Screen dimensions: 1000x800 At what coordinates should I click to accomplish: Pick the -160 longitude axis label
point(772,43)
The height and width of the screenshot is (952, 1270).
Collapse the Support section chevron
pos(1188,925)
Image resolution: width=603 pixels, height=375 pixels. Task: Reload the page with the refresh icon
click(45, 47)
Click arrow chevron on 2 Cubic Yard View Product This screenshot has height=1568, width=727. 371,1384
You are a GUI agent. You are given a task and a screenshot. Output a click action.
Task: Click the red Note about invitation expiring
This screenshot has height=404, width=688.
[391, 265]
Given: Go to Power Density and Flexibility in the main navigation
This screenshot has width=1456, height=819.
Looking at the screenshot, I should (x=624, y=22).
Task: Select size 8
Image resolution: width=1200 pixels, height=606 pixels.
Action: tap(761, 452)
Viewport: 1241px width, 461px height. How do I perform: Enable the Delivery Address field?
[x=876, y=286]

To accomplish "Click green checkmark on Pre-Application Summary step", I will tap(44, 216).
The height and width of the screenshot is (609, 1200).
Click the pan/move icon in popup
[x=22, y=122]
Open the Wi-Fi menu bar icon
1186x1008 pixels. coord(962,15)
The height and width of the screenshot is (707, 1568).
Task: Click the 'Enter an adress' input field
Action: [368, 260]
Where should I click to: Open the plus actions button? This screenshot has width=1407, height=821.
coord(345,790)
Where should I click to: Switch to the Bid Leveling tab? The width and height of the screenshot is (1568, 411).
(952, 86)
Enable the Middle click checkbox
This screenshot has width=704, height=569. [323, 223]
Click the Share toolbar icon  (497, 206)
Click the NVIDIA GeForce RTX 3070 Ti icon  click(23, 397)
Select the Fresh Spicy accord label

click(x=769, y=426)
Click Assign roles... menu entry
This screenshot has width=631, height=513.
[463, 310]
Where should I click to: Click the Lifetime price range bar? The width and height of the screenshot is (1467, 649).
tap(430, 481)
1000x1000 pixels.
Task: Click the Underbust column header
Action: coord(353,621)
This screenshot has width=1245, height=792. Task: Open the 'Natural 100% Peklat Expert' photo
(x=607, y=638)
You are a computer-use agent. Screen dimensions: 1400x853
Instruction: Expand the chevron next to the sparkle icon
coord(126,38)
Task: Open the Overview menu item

_ _ _ _

### Exercise prompt
Can you rewrite all of the material above, changing every "chevron" to "caret" and leaving everything else as it is?

### Output
Screen dimensions: 1000x800 At what coordinates should I click to accomplish: Pick the -160 longitude axis label
point(772,43)
The height and width of the screenshot is (952, 1270).
Collapse the Support section caret
pos(1188,925)
Image resolution: width=603 pixels, height=375 pixels. Task: Reload the page with the refresh icon
click(45, 47)
Click arrow caret on 2 Cubic Yard View Product This screenshot has height=1568, width=727. 371,1384
You are a GUI agent. You are given a task and a screenshot. Output a click action.
Task: Click the red Note about invitation expiring
This screenshot has height=404, width=688.
[391, 265]
Given: Go to Power Density and Flexibility in the main navigation
This screenshot has width=1456, height=819.
Looking at the screenshot, I should (x=624, y=22).
Task: Select size 8
Image resolution: width=1200 pixels, height=606 pixels.
Action: tap(761, 452)
Viewport: 1241px width, 461px height. How do I perform: Enable the Delivery Address field?
[x=876, y=286]

To accomplish "Click green checkmark on Pre-Application Summary step", I will tap(44, 216).
The height and width of the screenshot is (609, 1200).
Click the pan/move icon in popup
[x=22, y=122]
Open the Wi-Fi menu bar icon
1186x1008 pixels. coord(962,15)
The height and width of the screenshot is (707, 1568).
Task: Click the 'Enter an adress' input field
Action: [368, 260]
Where should I click to: Open the plus actions button? This screenshot has width=1407, height=821.
coord(345,790)
Where should I click to: Switch to the Bid Leveling tab? The width and height of the screenshot is (1568, 411).
(952, 86)
Enable the Middle click checkbox
This screenshot has width=704, height=569. [323, 223]
Click the Share toolbar icon  (497, 206)
Click the NVIDIA GeForce RTX 3070 Ti icon  click(23, 397)
Select the Fresh Spicy accord label

click(x=769, y=426)
Click Assign roles... menu entry
This screenshot has width=631, height=513.
[463, 310]
Where should I click to: Click the Lifetime price range bar? The width and height of the screenshot is (1467, 649).
tap(430, 481)
1000x1000 pixels.
Task: Click the Underbust column header
Action: coord(353,621)
This screenshot has width=1245, height=792. Task: Open the 'Natural 100% Peklat Expert' photo
(x=607, y=638)
You are a computer-use agent. Screen dimensions: 1400x853
Instruction: Expand the caret next to the sparkle icon
coord(126,38)
Task: Open the Overview menu item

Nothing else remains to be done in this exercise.